Once greenlit, Thirst became the first Korean feature made with both Korean and U.S. studio funding and distribution, with CJ Entertainment and Focus Features partnering on the film's production. The film is also the first mainstream Korean film to feature full-frontal adult male nudity.

==Reception==

Thirst received positive reviews from critics on its original release; review aggregator website Rotten Tomatoes reports an approval rating of 81% based on reviews from 119 critics. The site's critics consensus reads, "The stylish Thirst packs plenty of bloody thrills to satisfy fans of both vampire films and director Chan Wook Park." At Metacritic, which assigns a normalized rating out of 100 to reviews from mainstream critics, the film has received an average score of 73 based on 21 reviews, indicating "generally favorable reviews".
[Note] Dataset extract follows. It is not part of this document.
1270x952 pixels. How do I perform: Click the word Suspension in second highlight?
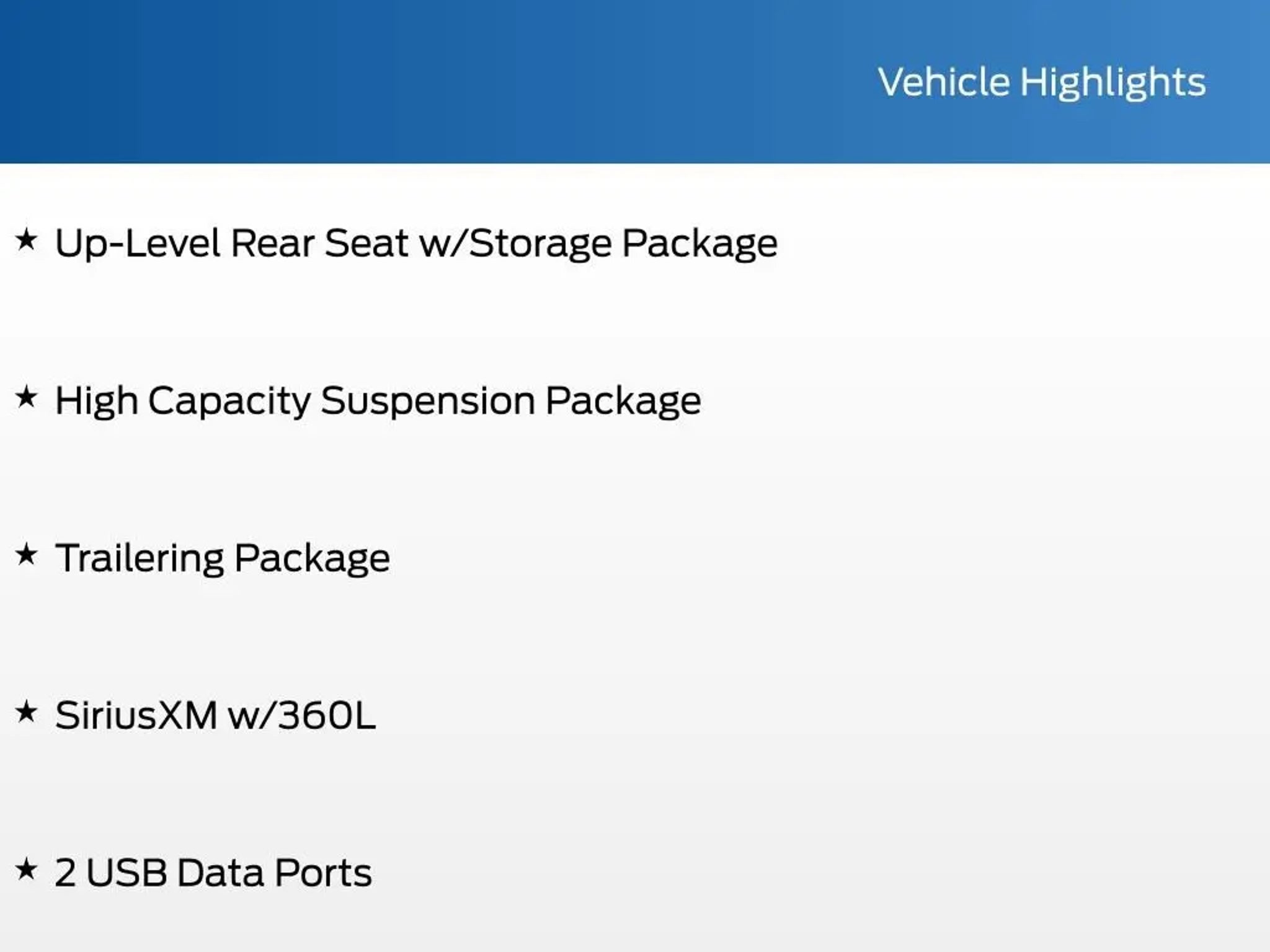[x=428, y=400]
Film critic Roger Ebert awarded Thirst three out of a possible four stars, citing that the director was "today's most successful director of horror films". IGN's Joe Utichi awarded the film three-and-a-half out of five stars and said "Thirst may not be the greatest vampire movie ever made, but Park's willingness to try something different makes it a decidedly fresh take on the genre."

===Box office===
On 3 May, Thirst debuted at #1 at the South Korean Box office and grossed the first day and for that three-day weekend. More than 2,223,429 tickets were sold nationwide becoming the 9th most attended film of 2009.

===Accolades===

| Award | Year | Category | Recipient(s) | Result | Ref. |
| Cannes Film Festival | 2009 | Jury Prize | Thirst | Won |  |
| Palme d'Or | Thirst | Nominated |  |
| Chunsa Film Art Awards | 2009 | Best Director | Park Chan-wook | Won |  |
| Best Actor | Song Kang-ho | Won |
| Best Supporting Actress | Kim Hae-sook | Won |
| Best Lighting | Park Hyun-won | Won |
| Grand Bell Awards | 2009 | Best Lighting | Park Hyun-won | Won |  |
| Best Supporting Actress | Kim Hae-sook | Nominated |
| Blue Dragon Film Awards | 2009 | Best Supporting Actress | Kim Hae-sook | Won |  |
| Best Music | Jo Yeong-wook | Won |
| Best Film | Thirst | Nominated |
| Best Director | Park Chan-wook | Nominated |
| Best Actor | Song Kang-ho | Nominated |
| Best Actress | Kim Ok-vin | Nominated |
| Best Supporting Actor | Shin Ha-kyun | Nominated |
| Best Cinematography | Chung Chung-hoon | Nominated |
| Best Art Direction | Ryu Seong-hui | Nominated |
| Best Lighting | Park Hyun-won | Nominated |
| Director's Cut Awards | 2009 | Best Director | Park Chan-wook | Won |  |
| Best Actor | Song Kang-ho | Won |
| Asian Film Awards | 2010 | Best Visual Effects | Lee Seon-hyeong | Won |  |
| Best Actor | Song Kang-ho | Nominated |
| Best Cinematography | Chung Chung-hoon | Nominated |
| Baeksang Arts Awards | 2010 | Best Film | Thirst | Nominated |  |
| Best Actress | Kim Ok-vin | Nominated |

==Home media==
Universal Studios Home Entertainment released a region 1 DVD of Thirst on 17 November 2009. No extras are included, but the film was produced in anamorphic widescreen with Korean DD5.1 Surround audio and subtitles in English, English SDH, French and Spanish. The director's cut, running 148 minutes, has been so far released in Korea only, on DVD and Blu-ray Disc.